Sans laisser le temps à qui que ce soit de lui donner une quelconque forme de réplique, Matthew file, zébrant les troupes armées d’arcs voltaïques, projetant alliés comme ennemis contre les débris fumants.

- Je sais pas qui c’est, mais à ce rythme, il va tous nous égorger ! tempête Martha. Repliez-vous, éloignez-vous de la tour !

Hélas, ses paroles se perdent parmi les détonations et le sifflement des projectiles, ponctués des cris de surprise et douleur mêlés, au passage de Matthew. Après un tour complet autour de l’édifice amoché, celui-ci bondit dans les airs.

Autour de lui, l’atmosphère se condense brutalement, esquisse les prémices d’une nouvelle ère glaciaire. Lors de l’atterrissage, ses paumes frappent la base de la tour, propageant une épaisse couche de givre sur toute sa surface. Alors, sans trompette, ni bombarde, un éclair aveuglant vient une dernière fois frapper l’édifice.

Les mâchoires béent, la tour pète, ouverte en deux. D’une onde de choc, ses entrailles de métal giclent hors de ses parois pourtant pratiquement indestructibles, soufflant son haleine carbonisée sur toute la ville.
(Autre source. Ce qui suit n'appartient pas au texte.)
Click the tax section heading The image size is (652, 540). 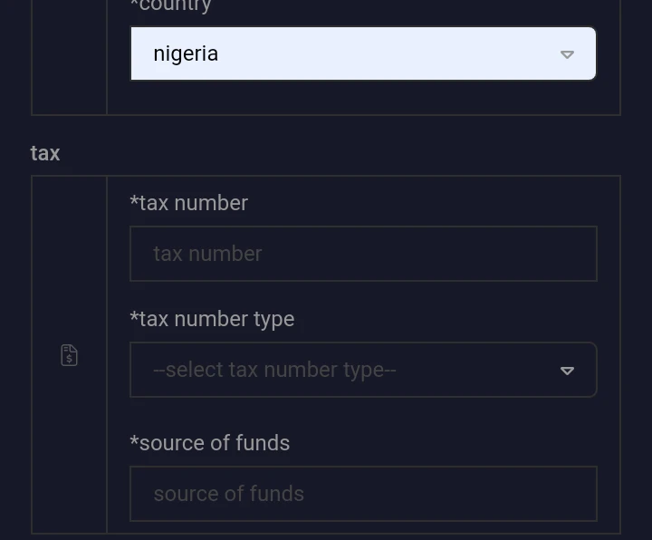(x=45, y=153)
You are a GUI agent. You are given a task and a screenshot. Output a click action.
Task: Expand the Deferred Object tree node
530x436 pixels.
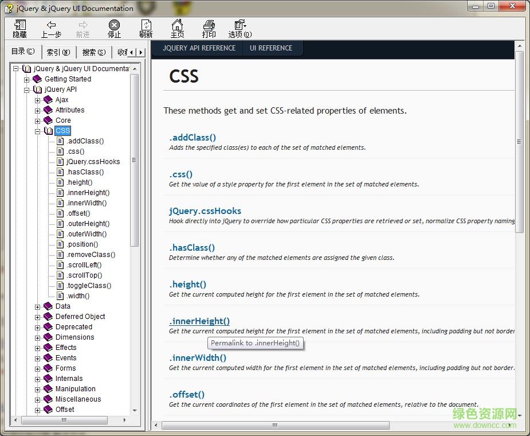point(38,317)
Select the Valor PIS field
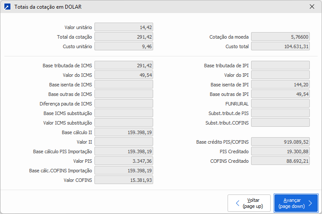 click(124, 161)
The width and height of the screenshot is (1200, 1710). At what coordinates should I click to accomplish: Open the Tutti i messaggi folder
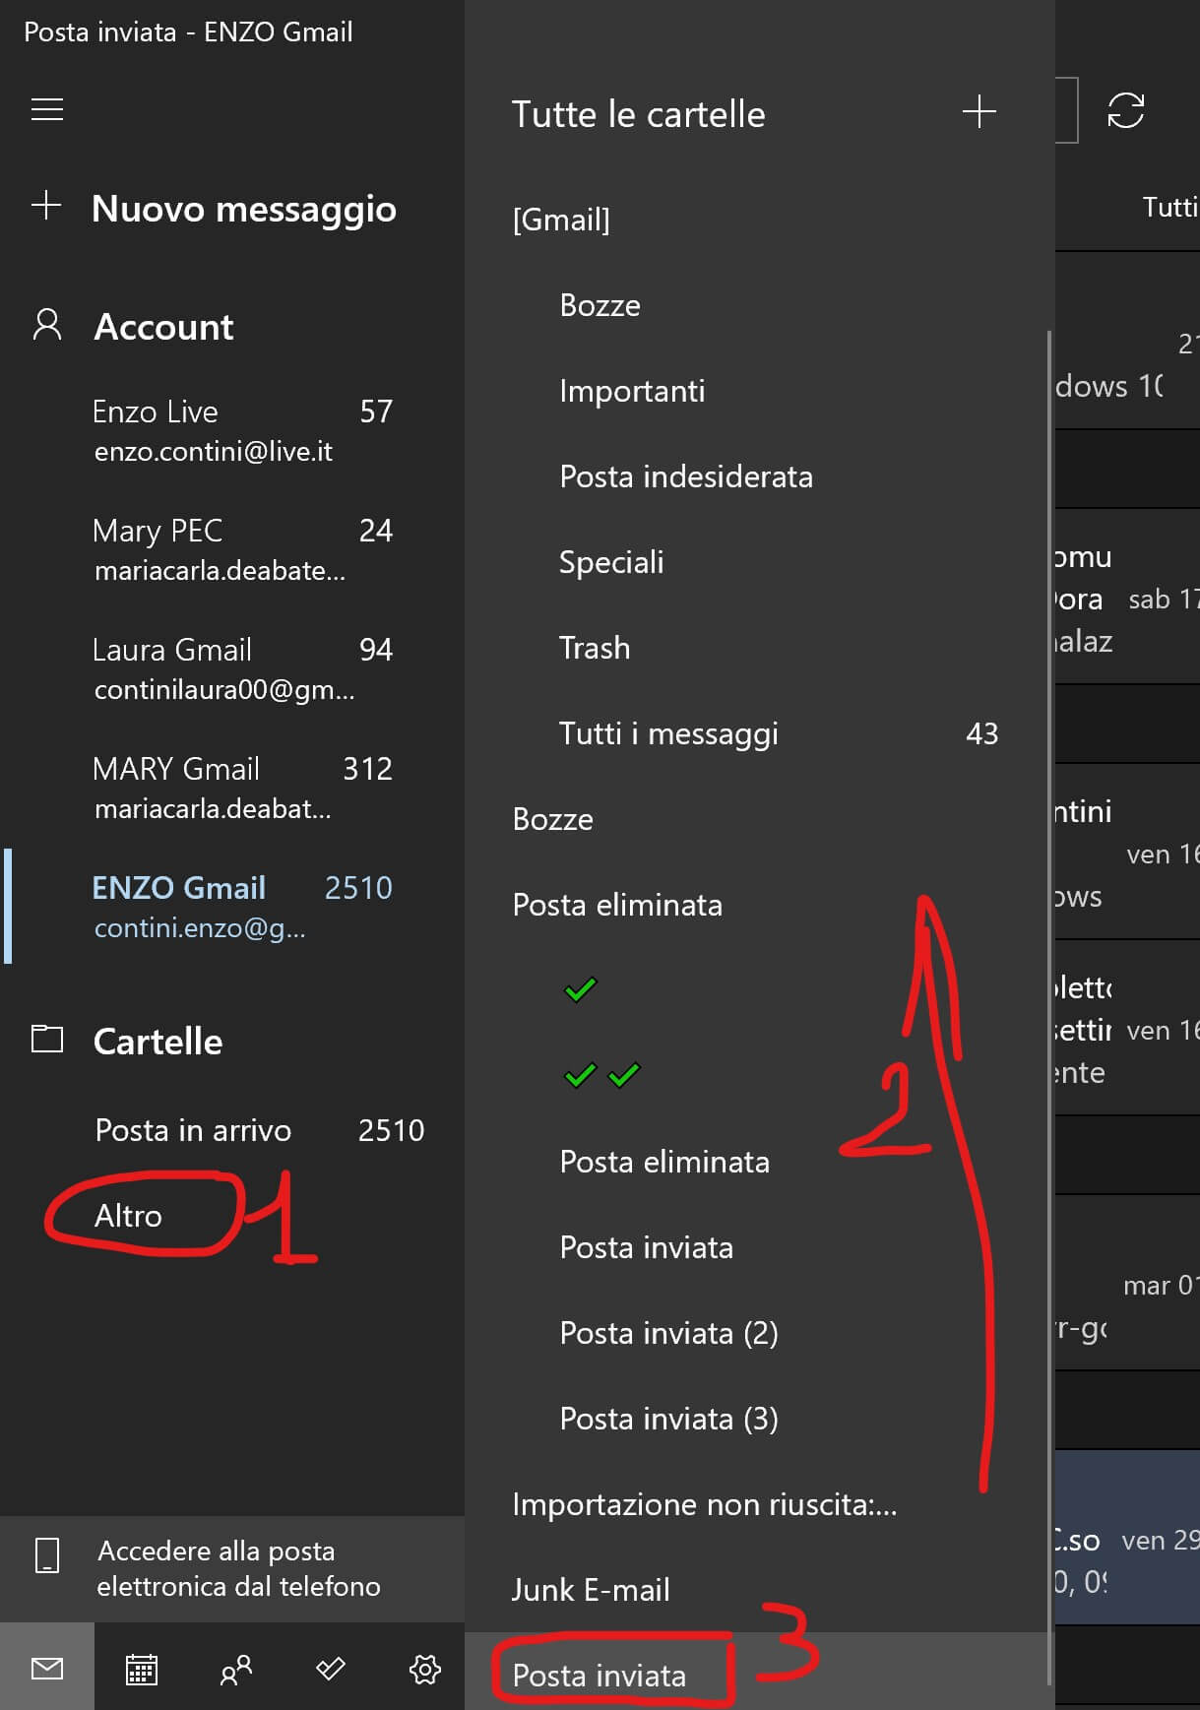[668, 733]
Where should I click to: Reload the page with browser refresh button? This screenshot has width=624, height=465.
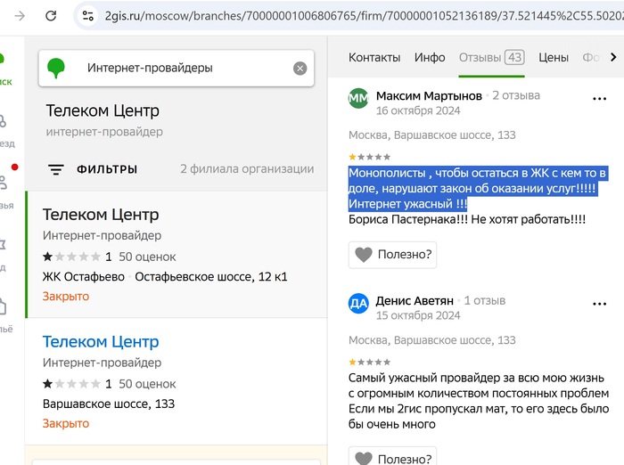coord(51,16)
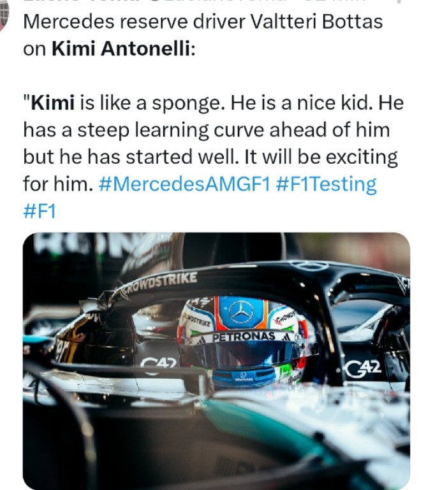Click the G42 logo left of the helmet
The image size is (426, 490).
tap(159, 363)
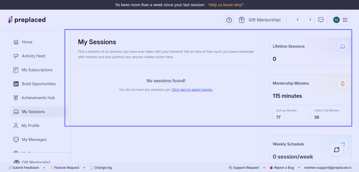Click the help question mark icon
The width and height of the screenshot is (359, 172).
[229, 20]

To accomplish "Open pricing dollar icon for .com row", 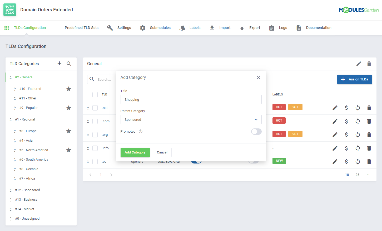I will 346,121.
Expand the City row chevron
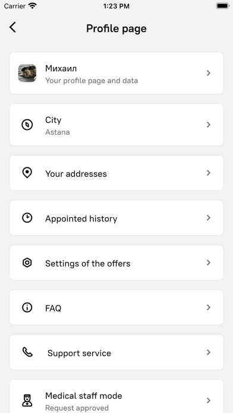 [x=209, y=125]
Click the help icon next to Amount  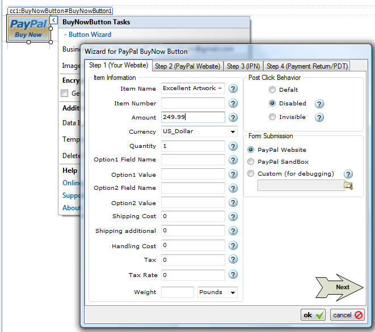pyautogui.click(x=233, y=117)
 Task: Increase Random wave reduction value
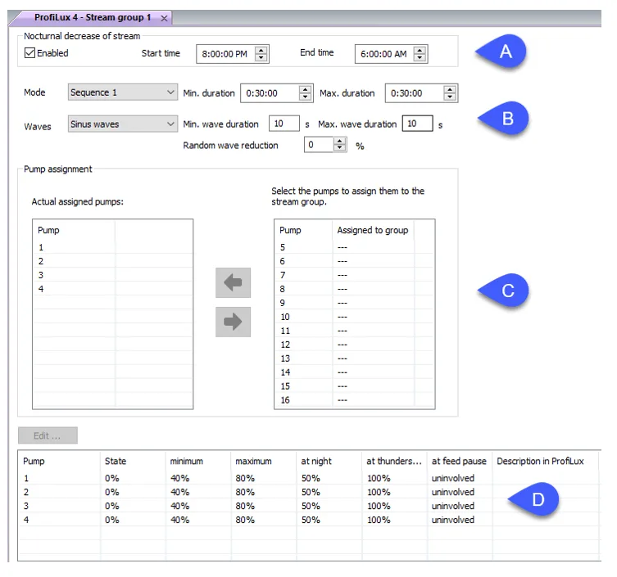coord(339,141)
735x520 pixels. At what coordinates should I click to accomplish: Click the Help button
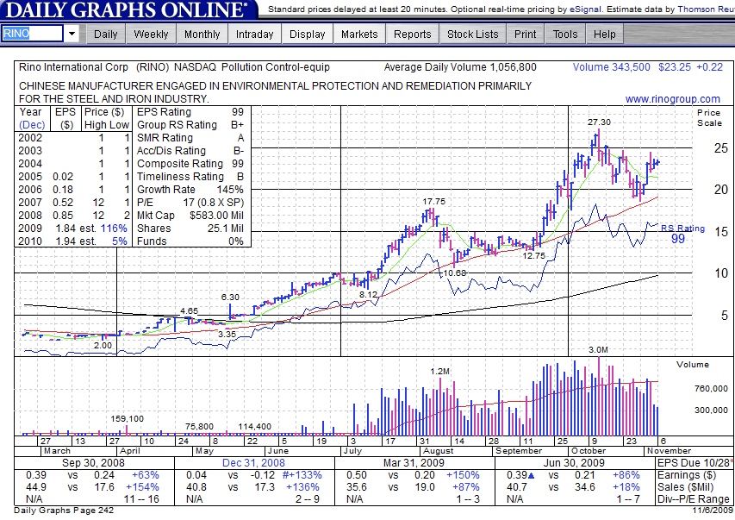(x=605, y=34)
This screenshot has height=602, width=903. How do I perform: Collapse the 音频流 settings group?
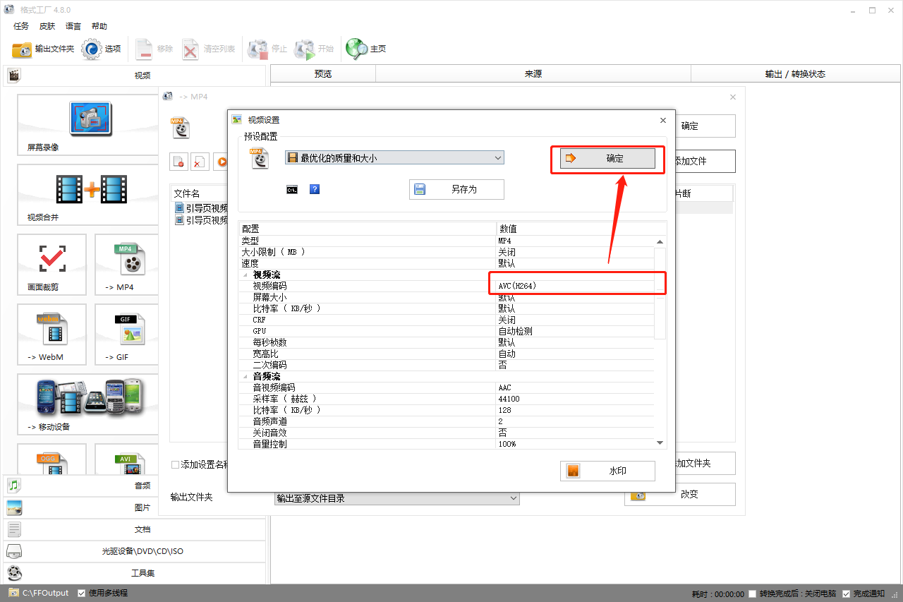click(x=246, y=377)
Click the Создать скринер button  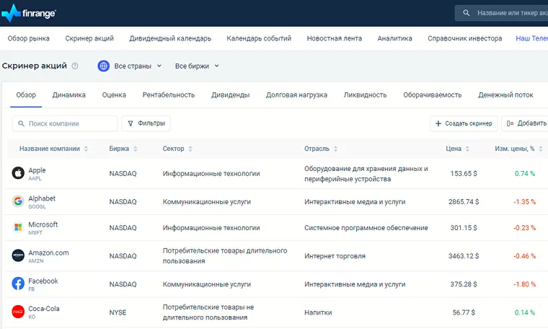tap(463, 123)
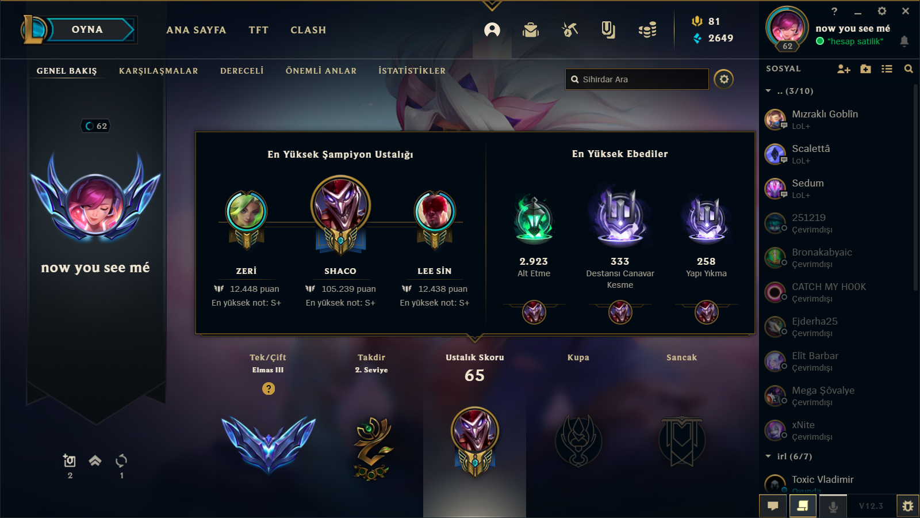Collapse the 'irl (6/7)' friends group
The height and width of the screenshot is (518, 920).
pyautogui.click(x=768, y=456)
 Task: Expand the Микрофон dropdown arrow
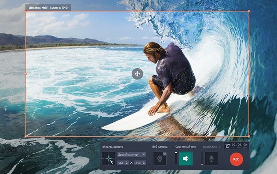219,147
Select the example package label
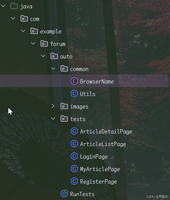The width and height of the screenshot is (170, 200). (51, 31)
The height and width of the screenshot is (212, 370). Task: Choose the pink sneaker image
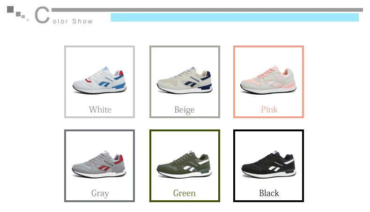(268, 80)
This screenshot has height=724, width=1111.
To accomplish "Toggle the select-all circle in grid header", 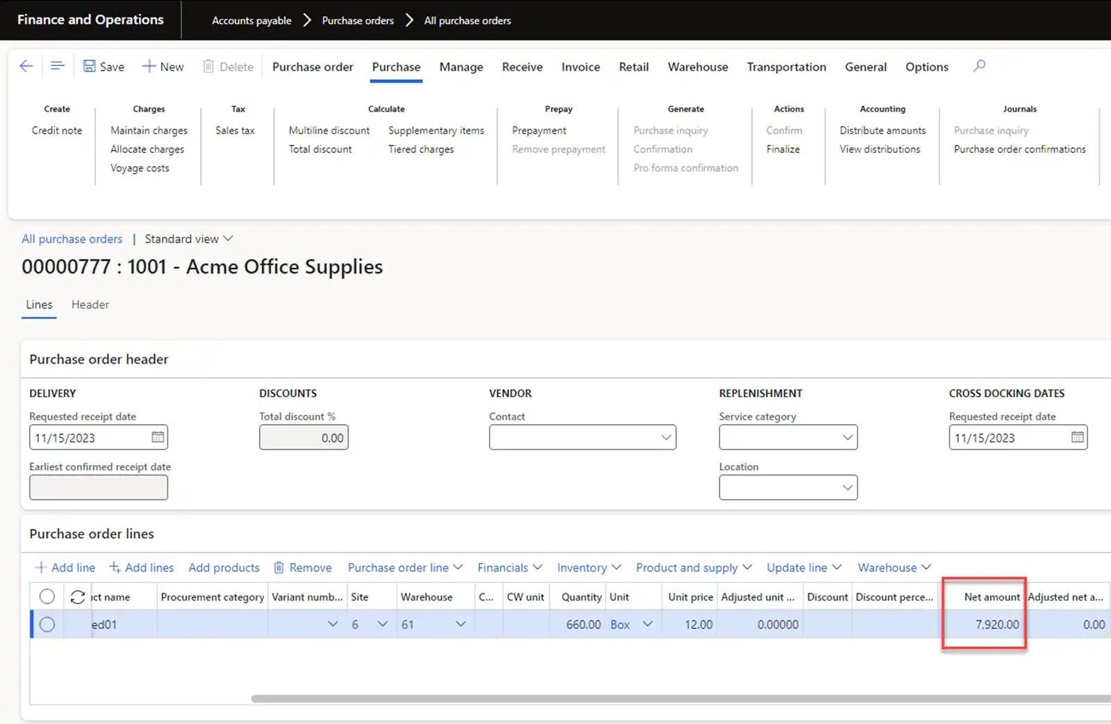I will pos(47,597).
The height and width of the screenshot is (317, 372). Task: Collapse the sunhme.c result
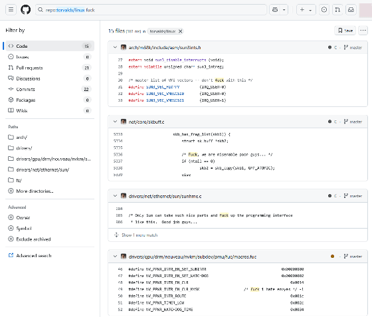(115, 196)
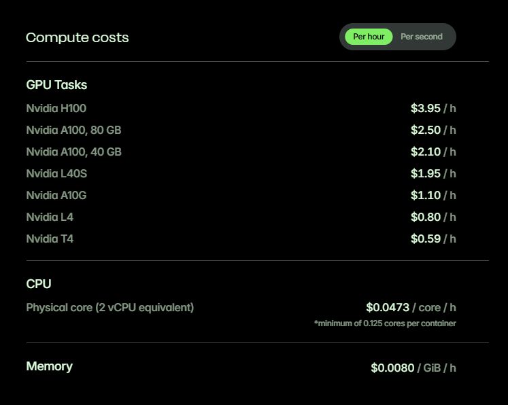Viewport: 508px width, 405px height.
Task: Click the minimum 0.125 cores footnote
Action: pos(385,323)

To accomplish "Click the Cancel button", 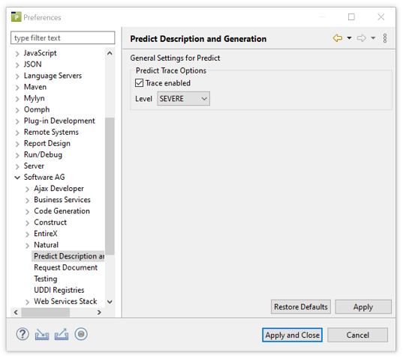I will pyautogui.click(x=357, y=335).
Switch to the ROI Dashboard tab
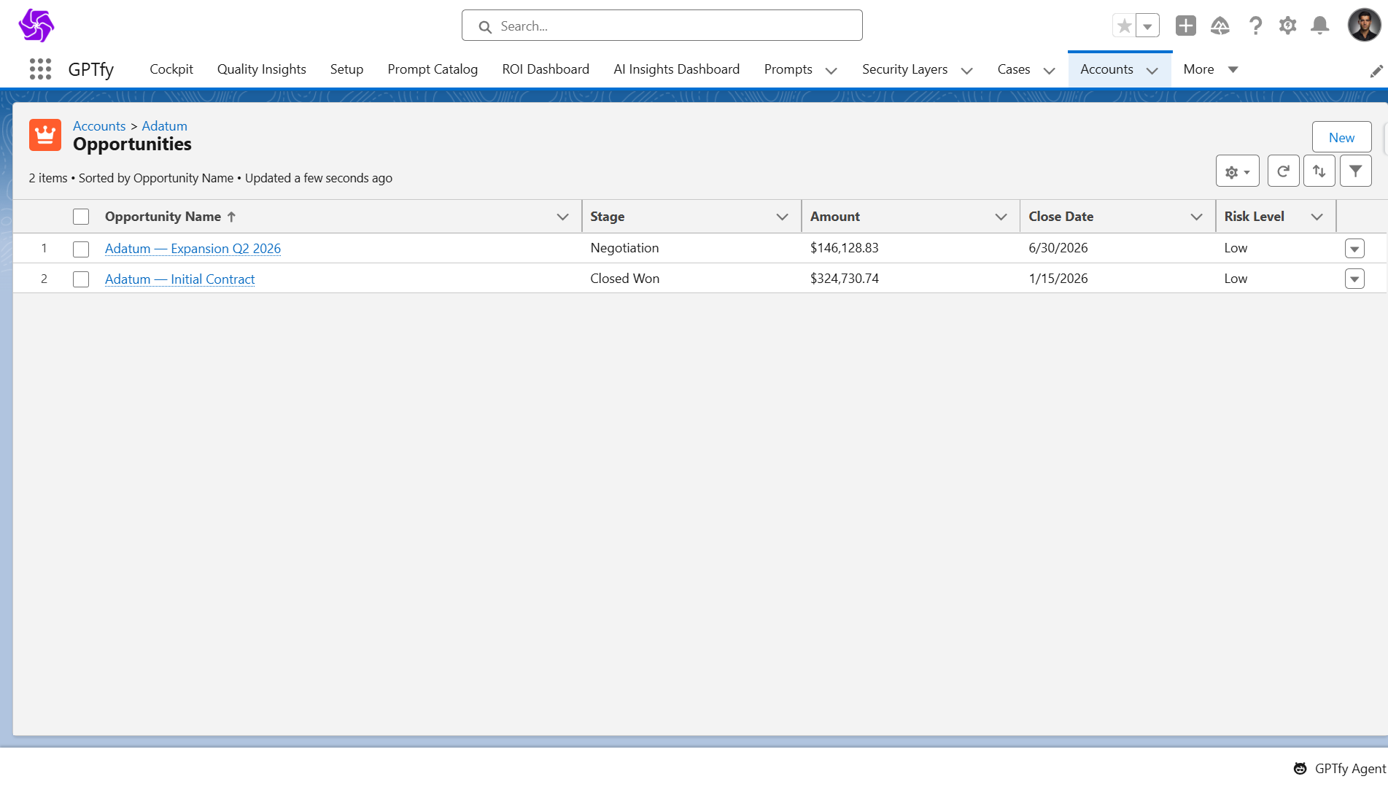 point(545,69)
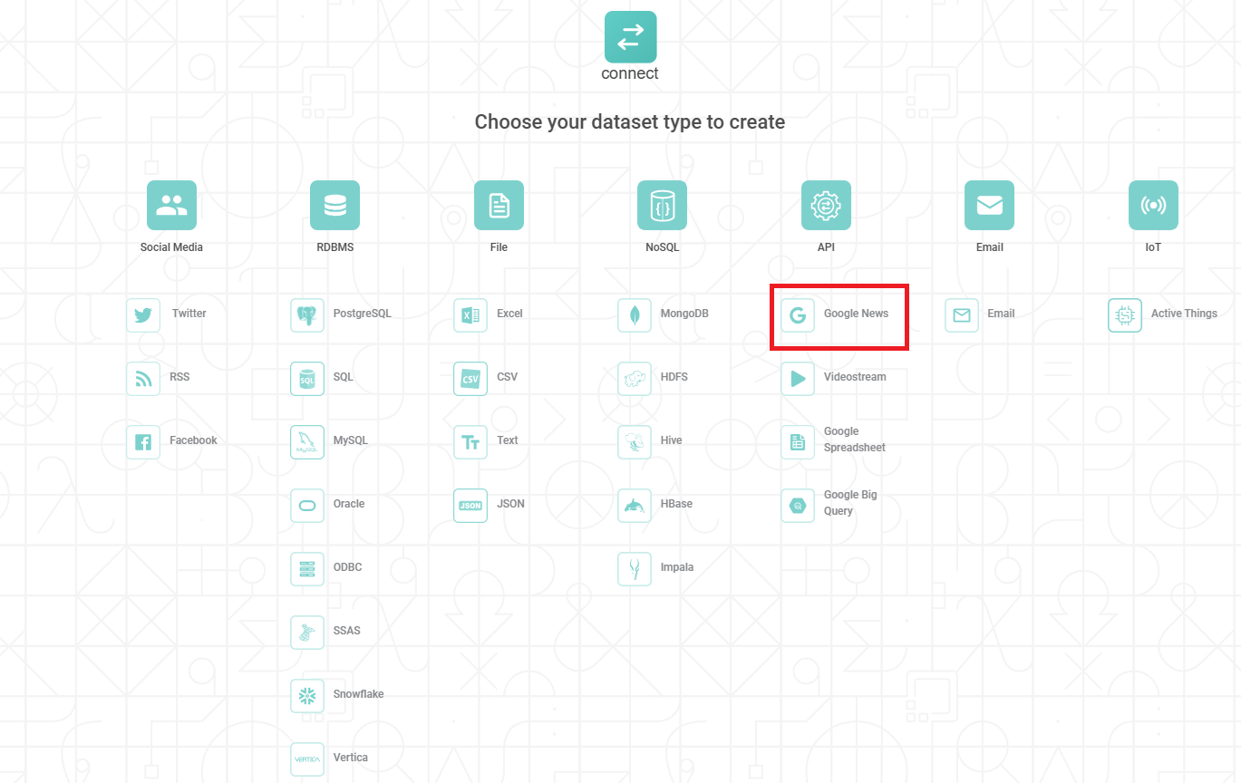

L’ogre d’Esprenys qui des années durant, dominait les cieux, gît maintenant plié en deux, déversant ses larmes métallisées sur les rues courroucées.

Dissimulés derrière les vestiges d’un poste d’observation, décapité d’un jet de voiture, Martha, Elrin et une poignée de pandas encore debout, contemplent le spectacle, victorieux. Bien qu’étranger au coup de grâce, leur est ennemi est enfin à genoux.

- La fin est proche, prononce Martha, alors qu’au loin se répercutent les clameurs d’un monde affolé.